[Start of Attachment]

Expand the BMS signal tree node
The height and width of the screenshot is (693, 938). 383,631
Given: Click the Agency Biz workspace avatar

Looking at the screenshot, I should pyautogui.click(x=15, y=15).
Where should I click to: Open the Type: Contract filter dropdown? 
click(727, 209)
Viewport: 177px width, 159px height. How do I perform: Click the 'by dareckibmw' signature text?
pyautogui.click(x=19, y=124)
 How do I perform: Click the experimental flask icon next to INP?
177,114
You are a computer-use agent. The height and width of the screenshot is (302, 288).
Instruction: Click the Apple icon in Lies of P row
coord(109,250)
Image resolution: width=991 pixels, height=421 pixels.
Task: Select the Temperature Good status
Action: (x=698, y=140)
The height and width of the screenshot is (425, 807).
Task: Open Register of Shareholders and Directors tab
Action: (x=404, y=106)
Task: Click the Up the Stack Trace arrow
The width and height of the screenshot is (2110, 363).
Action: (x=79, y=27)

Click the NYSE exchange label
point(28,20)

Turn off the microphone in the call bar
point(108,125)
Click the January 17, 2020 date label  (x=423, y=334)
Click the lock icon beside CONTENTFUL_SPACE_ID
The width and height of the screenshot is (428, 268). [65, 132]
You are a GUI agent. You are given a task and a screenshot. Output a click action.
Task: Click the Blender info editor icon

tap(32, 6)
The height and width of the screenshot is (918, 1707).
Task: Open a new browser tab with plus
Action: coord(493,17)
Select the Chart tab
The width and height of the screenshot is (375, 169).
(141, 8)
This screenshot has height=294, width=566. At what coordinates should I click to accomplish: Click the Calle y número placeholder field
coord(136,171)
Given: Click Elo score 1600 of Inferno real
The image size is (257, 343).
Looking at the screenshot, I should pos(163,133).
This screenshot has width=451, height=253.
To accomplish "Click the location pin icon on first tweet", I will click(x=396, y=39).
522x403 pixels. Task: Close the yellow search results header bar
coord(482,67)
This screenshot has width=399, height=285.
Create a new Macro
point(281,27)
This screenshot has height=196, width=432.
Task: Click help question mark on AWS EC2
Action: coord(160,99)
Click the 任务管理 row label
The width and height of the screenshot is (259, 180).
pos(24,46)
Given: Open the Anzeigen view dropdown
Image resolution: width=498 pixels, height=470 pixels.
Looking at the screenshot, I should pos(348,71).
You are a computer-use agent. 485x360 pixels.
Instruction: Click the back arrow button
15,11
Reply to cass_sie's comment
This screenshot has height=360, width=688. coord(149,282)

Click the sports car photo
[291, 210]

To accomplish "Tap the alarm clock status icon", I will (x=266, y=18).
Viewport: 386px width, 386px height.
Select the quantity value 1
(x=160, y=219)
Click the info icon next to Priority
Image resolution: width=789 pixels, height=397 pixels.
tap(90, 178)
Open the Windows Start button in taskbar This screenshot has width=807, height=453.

[End of Attachment]

--- Work instructions ---
Retype the portion of the data above that starts on the line with "Click the January" and finishes on the line with "You are a GUI", including both of those lines.

--- Response below ---
Click the January 17, 2020 date label  (x=423, y=334)
Click the lock icon beside CONTENTFUL_SPACE_ID
The width and height of the screenshot is (428, 268). [65, 132]
You are a GUI agent. You are given a task and a screenshot. Output a click action.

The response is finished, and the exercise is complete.